→ TASK ITEM
Please keep the images out and set down the data exactly as given.
--- RECORDS SUPPLIED Enclosed Below ---
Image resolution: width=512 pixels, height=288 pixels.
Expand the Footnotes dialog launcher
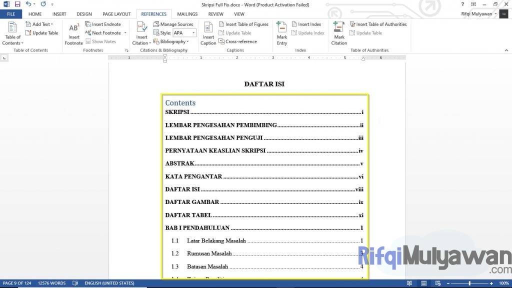[127, 51]
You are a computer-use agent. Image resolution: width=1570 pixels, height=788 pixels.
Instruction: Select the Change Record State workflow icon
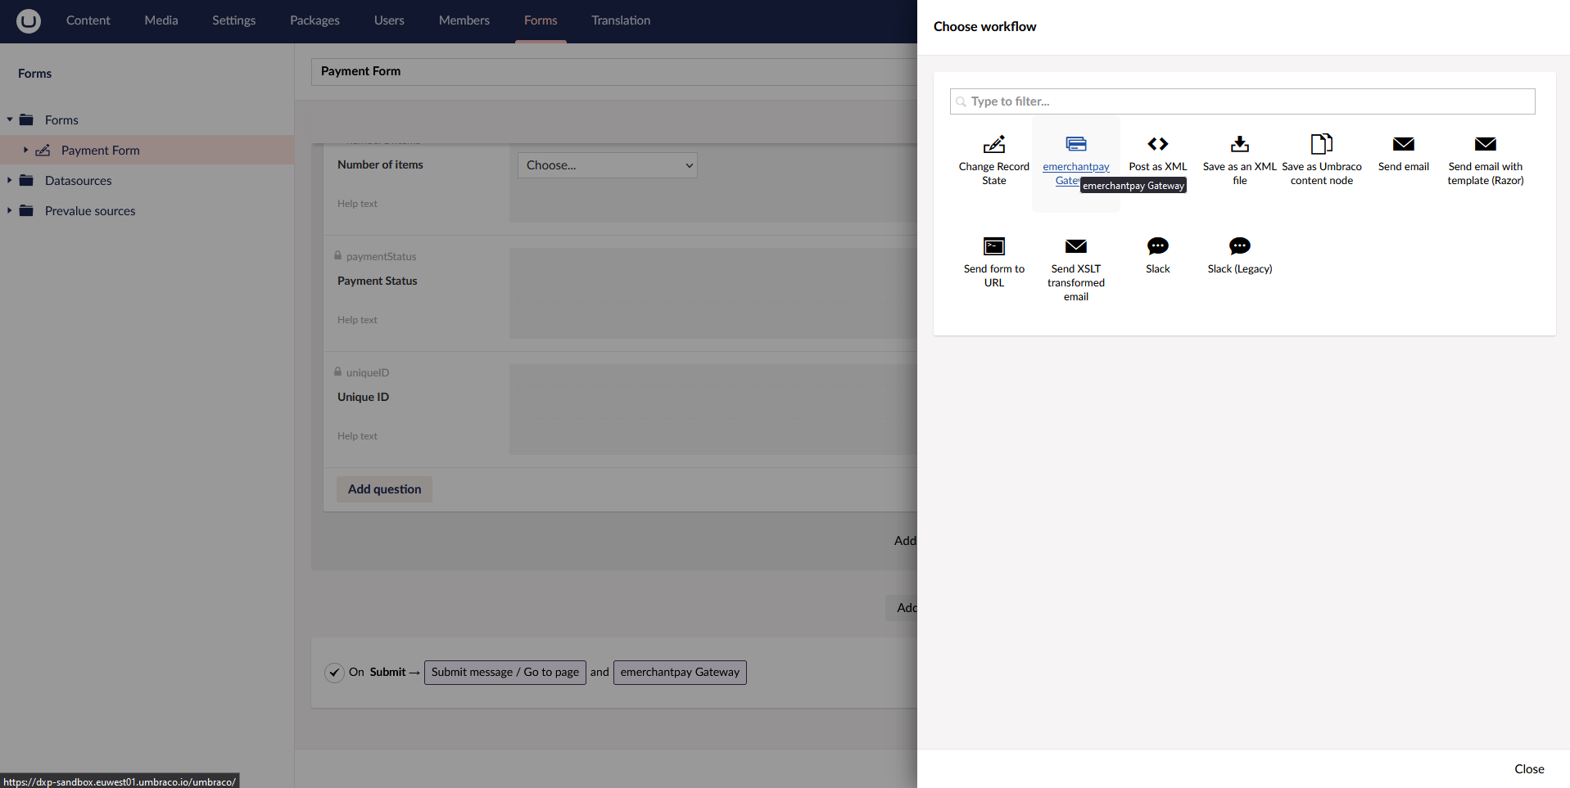(x=993, y=145)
--- End of Enclosed RECORDS SUPPLIED ---
→ OUTPUT
Image resolution: width=512 pixels, height=288 pixels.
Expand the Footnotes dialog launcher
[127, 51]
You are a computer-use agent. Image resolution: width=1570 pixels, height=788 pixels.
Instruction: Select the Change Record State workflow icon
(x=993, y=145)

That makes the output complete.